Poetry is unjustly relegated to the realms of the esoteric; it’s still the purest form of expression. And the examples chosen here prove that it’s also very accessible. There are countless mini-narratives, self-contained poems focusing on a seemingly tiny incident or looking back over a life, many lives, or lives that never managed to begin, still-births – actual or of the imagination – full and empty lives, glimpsed possibilities. In other words, it evokes all the familiar human experiences from joys to the bleakest sorrows. And beyond that, the collection is organised in a way that also implies an overall narrative. The poems are grouped in sections whose titles are self-explanatory: Exploring the World, Taste and See, Family, Love Life, Men and Women, Being and Loss, Daily Round, Lives, Mad World, Ends and Beginnings. In each there are poems exploring the theme from different angles. I want very much to quote some examples in order to show their range and power but, in the end, that would turn this review into a list. There are just so many brilliantly conceived and executed pieces – an achingly apt image, an individual line or couplet, entire poems. But which would I leave out? And anyway, would my choices be the ones you’d respond to? Instead, I’ll just quote one line which was part of my poet friend’s email to suggest I might be interested to read this. It’s not one of the heartbreakers or lightning flashes of wit but it is an example of the poet’s apparent artlessness, a choice of words which opens meanings that keep shifting and unfolding. It’s from Fleur Adcock who, in a poem called Weathering, delights in her beautiful surroundings and notes that her face may be weather-beaten by the wind off the snow-line but accepts it willingly because:

‘to look out of my window at the high pass
makes me indifferent to mirrors and to what
my soul may wear over its new complexion’.

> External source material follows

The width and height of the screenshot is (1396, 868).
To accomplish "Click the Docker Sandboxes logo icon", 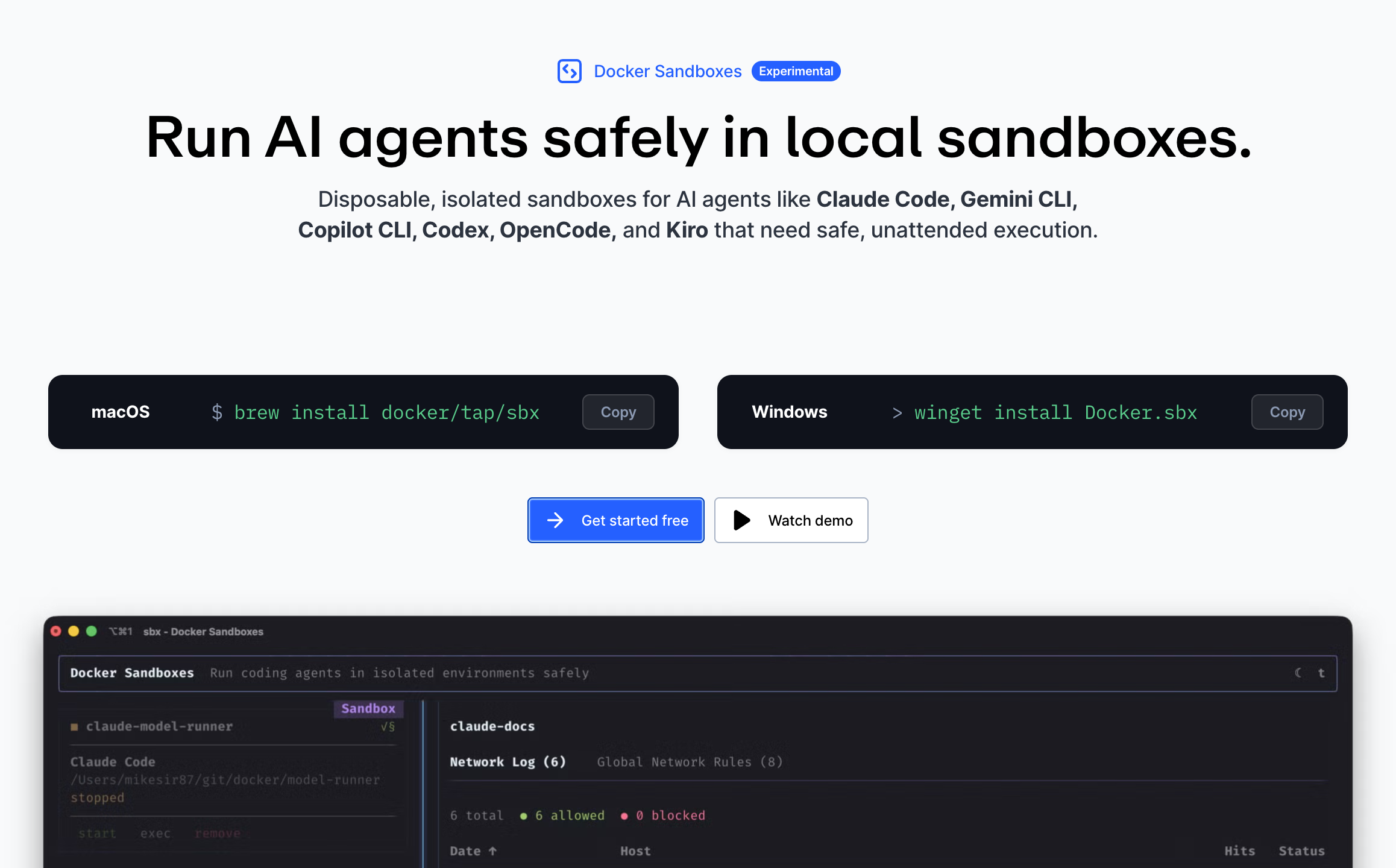I will [x=569, y=71].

If I could get that sort of concision into my writing, my novels might only be pamphlets but they’d be bloody good.

One last point: I dip into being alive most days and read two or three poems aloud and it’ll keep me going for a long time. But what I didn’t know before I bought it is that it’s a sequel to a collection called Staying Alive, which almost as soon as it was published (2002) became Britain’s most popular poetry book. I’ve ordered that one too.

I urge you to banish images of condemned young men reclining palely on their chaises longues, dabbing their fevered (possibly even tubercular) brows with silk kerchiefs, and rediscover the mystery of language at its most powerful.

1 comment:

  1. Good man, Bill. Great review and delighted you enjoyed it. Staying Alive is every bit as good as the follow up so you have many more treats in store.